**WORK INSTRUCTION:** Check each line of the entries below for the word "dimensions", and copy the lines that have it.

**MATERIAL SUPPLIED:**
■ ■ ■ ■

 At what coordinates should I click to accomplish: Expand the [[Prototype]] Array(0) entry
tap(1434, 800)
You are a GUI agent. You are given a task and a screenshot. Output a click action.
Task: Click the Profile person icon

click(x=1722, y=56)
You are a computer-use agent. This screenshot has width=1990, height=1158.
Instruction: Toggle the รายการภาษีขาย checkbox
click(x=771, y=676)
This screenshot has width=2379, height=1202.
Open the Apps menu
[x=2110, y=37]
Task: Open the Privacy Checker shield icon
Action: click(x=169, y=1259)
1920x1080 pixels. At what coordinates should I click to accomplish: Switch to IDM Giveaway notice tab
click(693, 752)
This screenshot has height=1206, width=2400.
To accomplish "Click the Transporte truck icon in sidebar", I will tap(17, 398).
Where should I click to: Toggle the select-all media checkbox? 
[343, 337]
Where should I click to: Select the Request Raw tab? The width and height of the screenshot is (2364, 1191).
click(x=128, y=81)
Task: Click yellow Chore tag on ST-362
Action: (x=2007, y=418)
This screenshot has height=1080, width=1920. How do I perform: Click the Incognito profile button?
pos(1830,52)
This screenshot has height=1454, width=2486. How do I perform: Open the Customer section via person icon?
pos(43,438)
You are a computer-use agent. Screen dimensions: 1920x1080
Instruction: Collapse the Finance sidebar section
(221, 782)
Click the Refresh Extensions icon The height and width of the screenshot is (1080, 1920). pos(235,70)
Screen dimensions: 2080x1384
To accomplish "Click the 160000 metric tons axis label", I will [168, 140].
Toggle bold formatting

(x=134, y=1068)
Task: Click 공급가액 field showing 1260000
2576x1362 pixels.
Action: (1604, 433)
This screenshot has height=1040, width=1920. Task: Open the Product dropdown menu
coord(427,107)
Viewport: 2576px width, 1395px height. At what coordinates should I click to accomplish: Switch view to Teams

■ ■ ■ ■

**PROBLEM SOLUTION:**
You are a computer-use agent. Screen dimensions: 1920x1080
Screen dimensions: 2080x1384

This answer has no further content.